In the Annual General Meeting 2014, 548 shareholders, representing 46 873 226 shares and votes, participated.
Tieto’s Board of Directors has a term of office of one year. The AGM elects at least six and no more than twelve members, including the Chairman, based on a proposal prepared by the Shareholders' Nomination Board (SNB). In addition, Tieto’s own personnel elect two members and two deputy members to the Board of Directors. This is done by personnel representatives in accordance with the Personnel Representation Cooperation Agreement.
The objectives of personnel representation are, inter alia, to provide opportunities for the personnel to influence and affect the organization, to improve communication and decision-making within the group, to increase mutual trust and confidence between corporate management and the personnel, as well as to increase and develop the feeling of security among our people. Personnel representatives, however, are not entitled to participate in the handling of matters that concern the appointment or dismissal of corporate management, the contractual terms of the management, the terms of employment of staff or matters related to industrial actions.

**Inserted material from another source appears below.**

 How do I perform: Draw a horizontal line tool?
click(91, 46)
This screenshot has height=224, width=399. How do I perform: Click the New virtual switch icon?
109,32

Board members shall be professionally competent and, as a group, have sufficient knowledge of and competence, inter alia, in the company's field of business and markets. The Board of Directors is also accountable for guiding the organization's strategy on economic, environmental and social topics. At least once a year, the Board assesses and discusses Tieto's CR performance and CR-related issues.
Tieto’s Board is assisted by two permanent committees that prepare matters for which the Board is responsible – the Remuneration Committee and the Audit and Risk Committee, which is responsible, among other things, for reviewing and supervising internal control and risk management issues.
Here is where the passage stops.